Ever think about changing sabots to the proper size of the bore? Sabots can be a pain in the butt, finding the correct size for you bore. Thats why i like powerbelts or thor conicals.


----------



## frontier gander

Or my favorite load, 300gr Thor conical , 100gr blackhorn209 @ 100 yards.

























Personally, i'd ditch T7 and go with Blackhorn209, It spanks them all IMO.


----------



## ENCORE

Well at least you're starting to show pictures of that $300 rest that you're shooting out of  But, for those that don't know about this specific Caldwell FCX rest......... 

_The Fire Control mechanism is an advanced rest alignment system that is actuated by a "joystick" style control arm. *The Control Arm can be moved in any direction to perfectly align the crosshairs and when it is released it holds the rifle in that exact position*. This precision alignment of crosshairs to target allows the shooter to be perfectly_ _relaxed __when pulling the trigger, unlike conventional rests that require pushing, pulling or leaning into the gun to gain that final bit of alignment. __http://www.midwayusa.com/viewproduct/?productnumber=893697__ or, __http://www.battenfeldtechnologies.com/caldwell/catalog.asp?product=Fire-Control-Full-Length-Rest_

Now, that's good shoot'n frontier gander no doubt. However very few posters are shooting that kind of rest. Granted, most muzzleloading rifles have their "favorite load". However, IMO any "quality muzzleloader" should be able to shoot 1" groups at 100yds and not have to depend on less than perfect bullets to do it. It takes a lot of work and a lot of practice. The debate can and will go on over powerbelt bullets. However, there is so much bad press, bad hunting expierences and poor performance from so many people, they should not be considered a premimum hunting bullet. Not even close......


----------



## frontier gander

ah ha! Now i remember what i was shooting off of! The Site n clean set up. I removed the front support due to it ruining my accuracy. Replaced it with a sock stuffed full of pinto beans.

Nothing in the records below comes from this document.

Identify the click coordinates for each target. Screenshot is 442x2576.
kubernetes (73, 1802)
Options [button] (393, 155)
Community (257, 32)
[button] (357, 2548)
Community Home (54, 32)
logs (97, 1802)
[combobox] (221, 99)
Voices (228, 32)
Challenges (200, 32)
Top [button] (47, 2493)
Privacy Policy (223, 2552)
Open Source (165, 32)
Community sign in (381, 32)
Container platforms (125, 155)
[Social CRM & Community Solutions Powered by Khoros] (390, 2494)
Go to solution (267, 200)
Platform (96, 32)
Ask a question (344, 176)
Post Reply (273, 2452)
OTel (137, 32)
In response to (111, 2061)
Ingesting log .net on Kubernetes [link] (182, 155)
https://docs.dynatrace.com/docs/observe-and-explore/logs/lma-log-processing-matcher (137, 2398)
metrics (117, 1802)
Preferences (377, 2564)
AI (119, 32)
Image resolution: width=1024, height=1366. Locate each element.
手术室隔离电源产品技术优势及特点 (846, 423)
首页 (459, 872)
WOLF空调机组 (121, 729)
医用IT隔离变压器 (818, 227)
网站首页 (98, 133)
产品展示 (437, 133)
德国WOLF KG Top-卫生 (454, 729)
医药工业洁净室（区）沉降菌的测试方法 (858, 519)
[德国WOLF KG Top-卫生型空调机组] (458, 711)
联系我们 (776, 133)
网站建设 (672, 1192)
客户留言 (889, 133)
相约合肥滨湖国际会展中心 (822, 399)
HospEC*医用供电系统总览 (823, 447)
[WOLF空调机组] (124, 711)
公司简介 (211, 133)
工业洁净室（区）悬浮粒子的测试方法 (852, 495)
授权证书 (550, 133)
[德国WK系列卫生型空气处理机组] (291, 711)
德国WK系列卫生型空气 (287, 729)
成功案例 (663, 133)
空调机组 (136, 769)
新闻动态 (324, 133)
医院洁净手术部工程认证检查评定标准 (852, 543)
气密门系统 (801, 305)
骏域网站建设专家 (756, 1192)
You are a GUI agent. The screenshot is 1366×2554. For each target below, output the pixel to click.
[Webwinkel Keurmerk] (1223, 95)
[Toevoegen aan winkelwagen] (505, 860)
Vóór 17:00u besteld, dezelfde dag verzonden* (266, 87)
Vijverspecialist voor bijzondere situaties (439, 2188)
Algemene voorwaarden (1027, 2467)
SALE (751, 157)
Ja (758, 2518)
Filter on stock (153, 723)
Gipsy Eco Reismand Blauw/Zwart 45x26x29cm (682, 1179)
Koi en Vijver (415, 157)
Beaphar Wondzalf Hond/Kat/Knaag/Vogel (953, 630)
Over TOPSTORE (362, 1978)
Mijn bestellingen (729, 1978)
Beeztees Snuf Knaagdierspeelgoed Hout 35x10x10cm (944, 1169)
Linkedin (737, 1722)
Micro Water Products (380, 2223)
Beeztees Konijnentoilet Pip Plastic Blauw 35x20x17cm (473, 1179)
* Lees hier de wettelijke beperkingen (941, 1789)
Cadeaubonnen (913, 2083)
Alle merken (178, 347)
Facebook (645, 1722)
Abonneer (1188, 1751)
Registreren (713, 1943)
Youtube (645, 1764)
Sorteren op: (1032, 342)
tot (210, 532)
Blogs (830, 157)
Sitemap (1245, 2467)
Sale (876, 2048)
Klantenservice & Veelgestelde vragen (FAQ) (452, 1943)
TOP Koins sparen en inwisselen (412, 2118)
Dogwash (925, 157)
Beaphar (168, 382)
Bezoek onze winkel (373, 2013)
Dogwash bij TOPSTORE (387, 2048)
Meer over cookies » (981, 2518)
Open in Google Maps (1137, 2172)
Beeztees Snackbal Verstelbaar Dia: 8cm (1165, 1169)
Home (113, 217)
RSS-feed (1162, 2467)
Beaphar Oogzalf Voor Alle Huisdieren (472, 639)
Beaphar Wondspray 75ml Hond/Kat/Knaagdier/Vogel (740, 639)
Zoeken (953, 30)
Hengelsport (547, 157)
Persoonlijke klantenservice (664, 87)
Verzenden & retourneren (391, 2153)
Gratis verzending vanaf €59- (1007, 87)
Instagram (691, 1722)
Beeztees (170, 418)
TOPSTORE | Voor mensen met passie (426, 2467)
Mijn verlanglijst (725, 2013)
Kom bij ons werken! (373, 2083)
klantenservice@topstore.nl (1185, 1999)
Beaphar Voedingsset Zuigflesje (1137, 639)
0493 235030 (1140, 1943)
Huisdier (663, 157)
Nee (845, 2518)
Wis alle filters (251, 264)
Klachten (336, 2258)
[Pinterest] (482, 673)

Blew the 5th shot with the Accura, but man does she love the 250gr Thors.









Most of my shooting these days is off an $80 tack driver bag. I just like to switch things up over time and get used to the recoil.


----------



## ENCORE

Start shoot'n GOOD bullets and you'll do even better

150yd, 3/4".........

_NOTE: I must have been having a good day........:lol:_


----------



## Whitetail Steelie

Have you tried the new hornady FPB they look vary simular to the thor you use, however react quite different uppon impact. As I said below tried them but could not get good groups with my optima pro. I plan on trying a few different powder combos and different ranges. I think part of my problem was starting at to far distance, and a combination of just leaning on the deck railing. Check out this vidio on the FPB.


----------



## ENCORE

Whitetail Steelie said:


> Have you tried the new hornady FPB they look vary simular to the thor you use, however react quite different uppon impact. As I said below tried them but could not get good groups with my optima pro. I plan on trying a few different powder combos and different ranges. I think part of my problem was starting at to far distance, and a combination of just leaning on the deck railing. Check out this vidio on the FPB. YouTube - FPB Product Overview from HornadyÂ®


:sad:....... man I have dial up.........:sad:


----------